**DESCRIPTION OF THE TASK:** Can you reproduce the lines below word for word, starting at the line that contains "At what coordinates" and ending at the final line, both included? Leave the pictures out.

(Records from a dataset)
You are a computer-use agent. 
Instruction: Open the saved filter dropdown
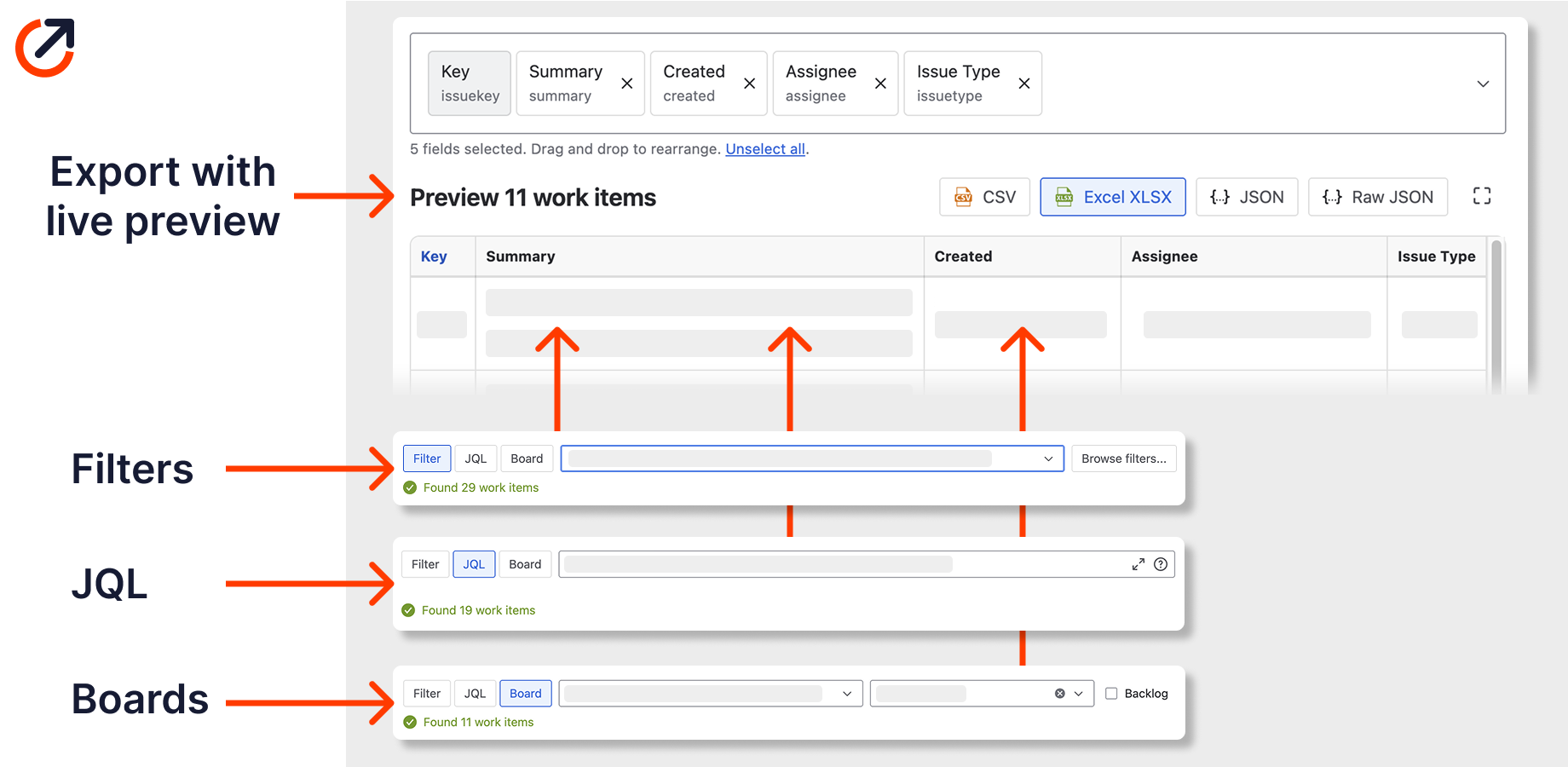click(x=1047, y=458)
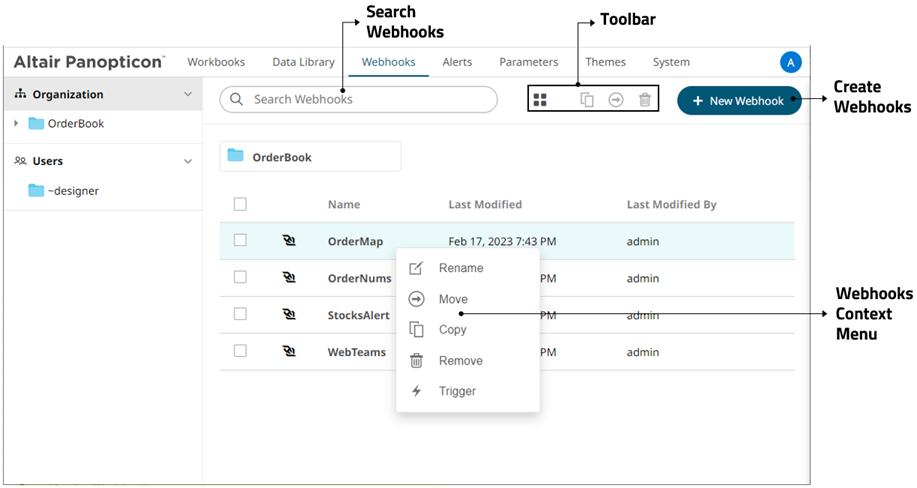
Task: Tick the WebTeams row checkbox
Action: pos(240,351)
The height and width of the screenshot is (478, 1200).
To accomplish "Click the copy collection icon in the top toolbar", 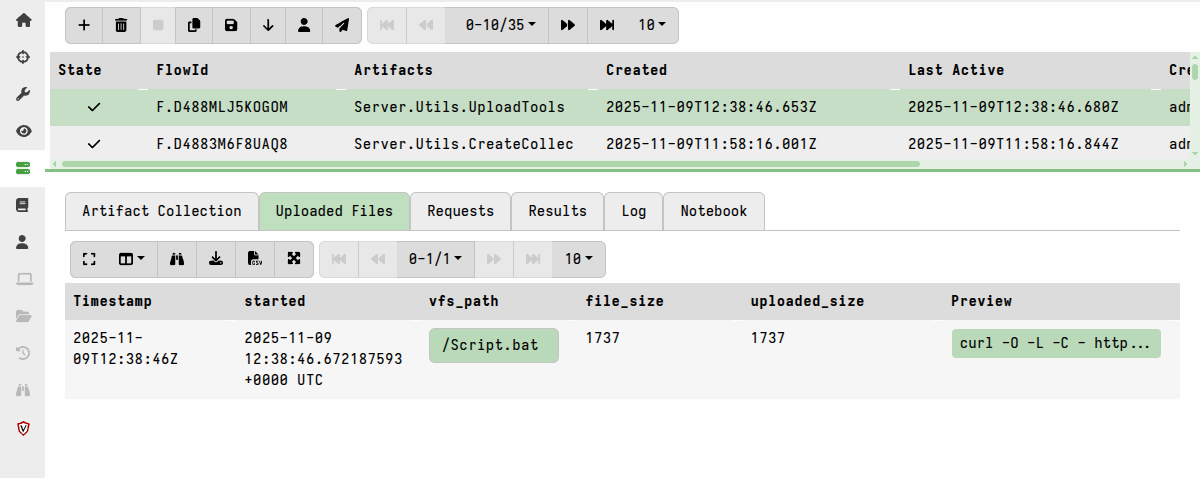I will click(195, 25).
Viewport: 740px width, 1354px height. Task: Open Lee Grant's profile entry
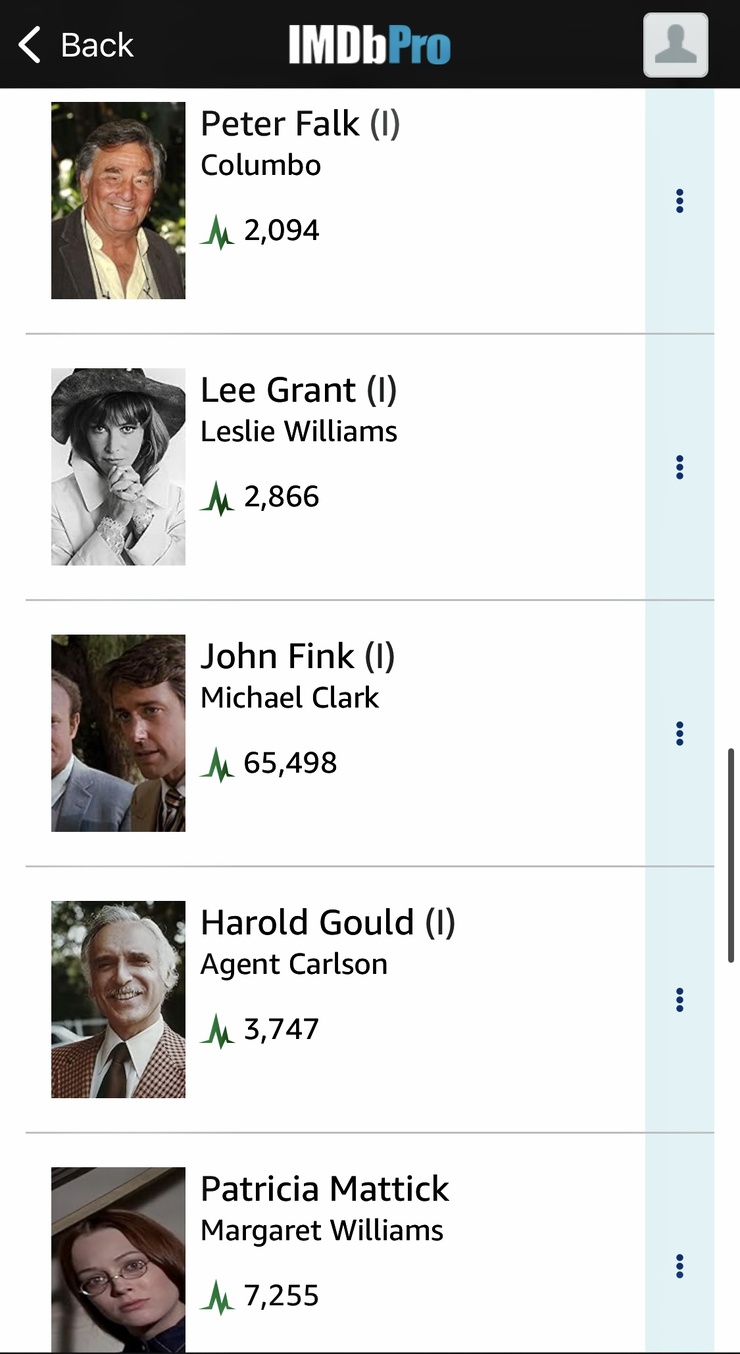click(299, 390)
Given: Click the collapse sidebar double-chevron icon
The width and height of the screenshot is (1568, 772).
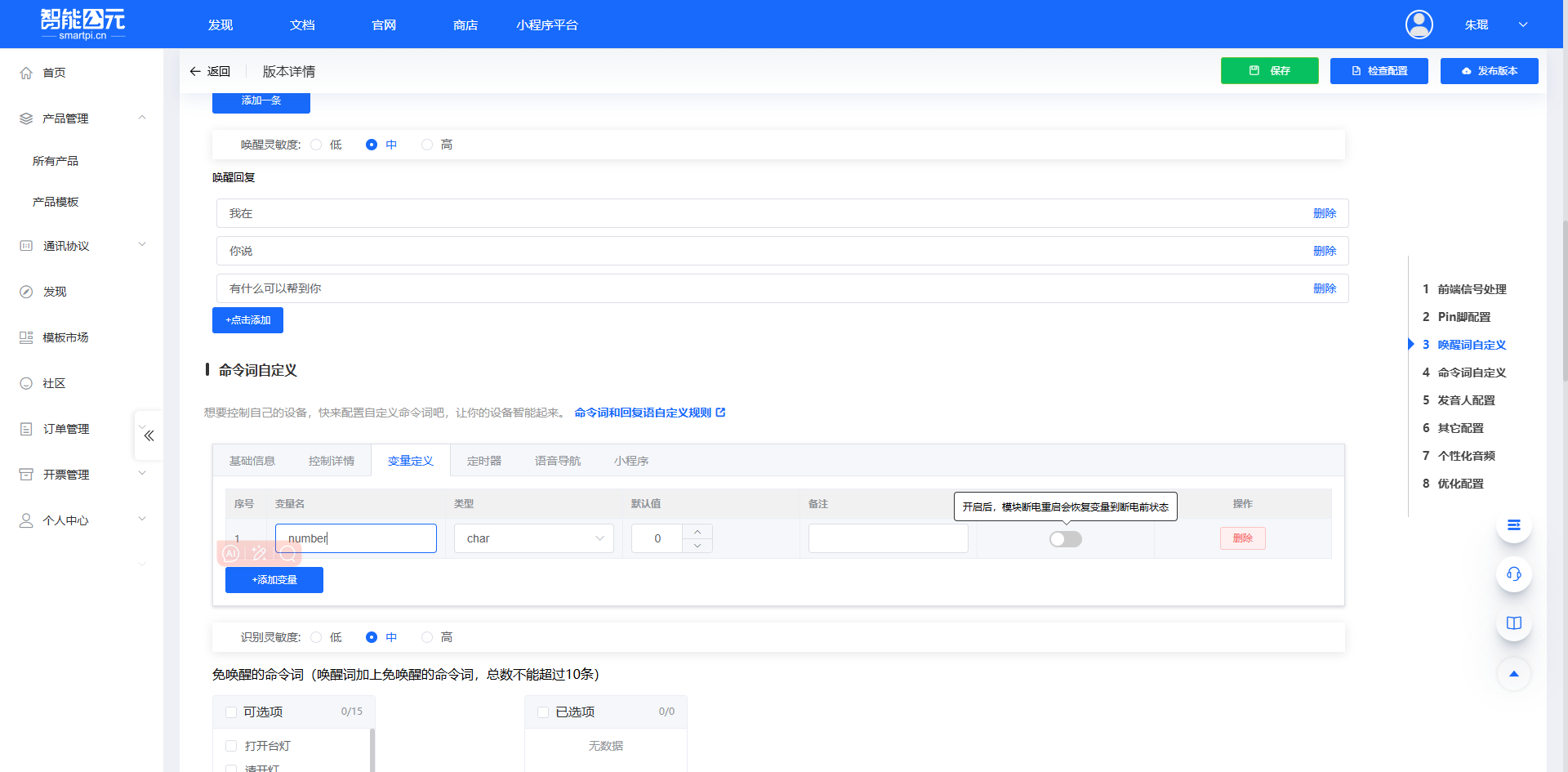Looking at the screenshot, I should pyautogui.click(x=149, y=435).
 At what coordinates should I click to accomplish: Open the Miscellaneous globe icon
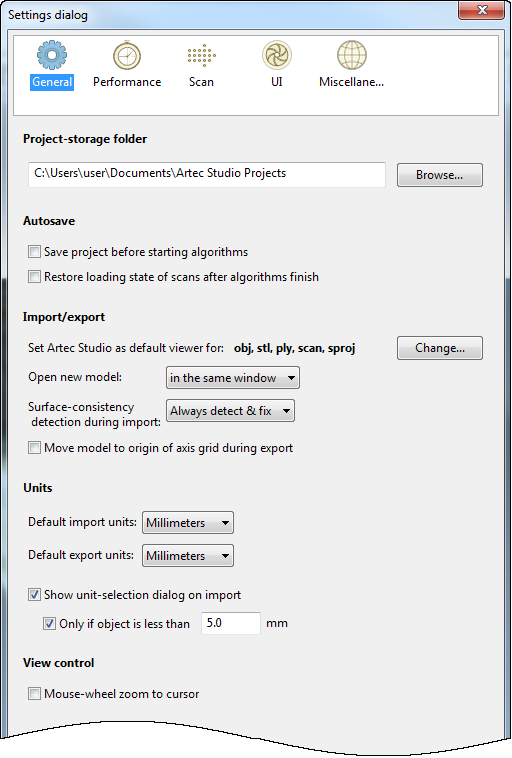point(351,55)
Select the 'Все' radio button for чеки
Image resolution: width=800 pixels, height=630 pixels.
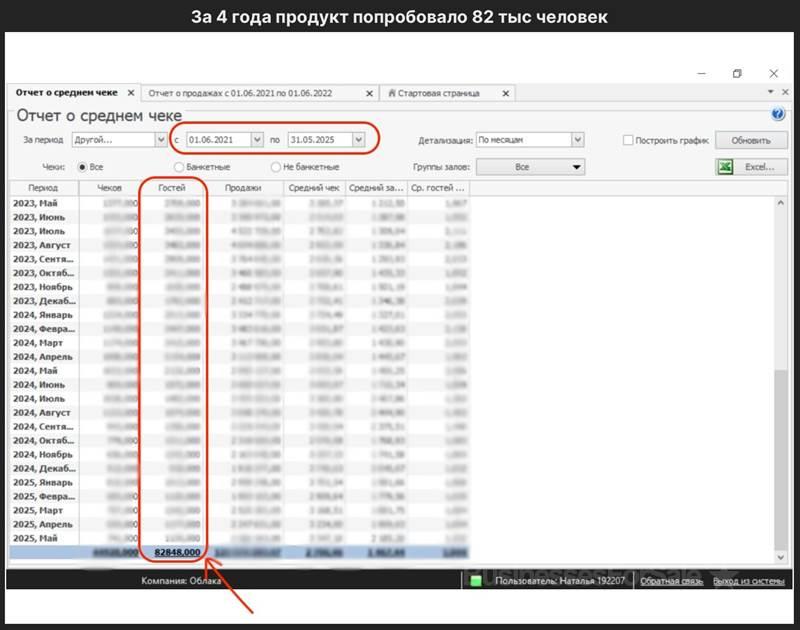[83, 167]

**RESPONSE:**
 At what coordinates should I click to accomplish: Open the Miscellaneous globe icon
point(351,55)
Select the 'Все' radio button for чеки
Image resolution: width=800 pixels, height=630 pixels.
[83, 167]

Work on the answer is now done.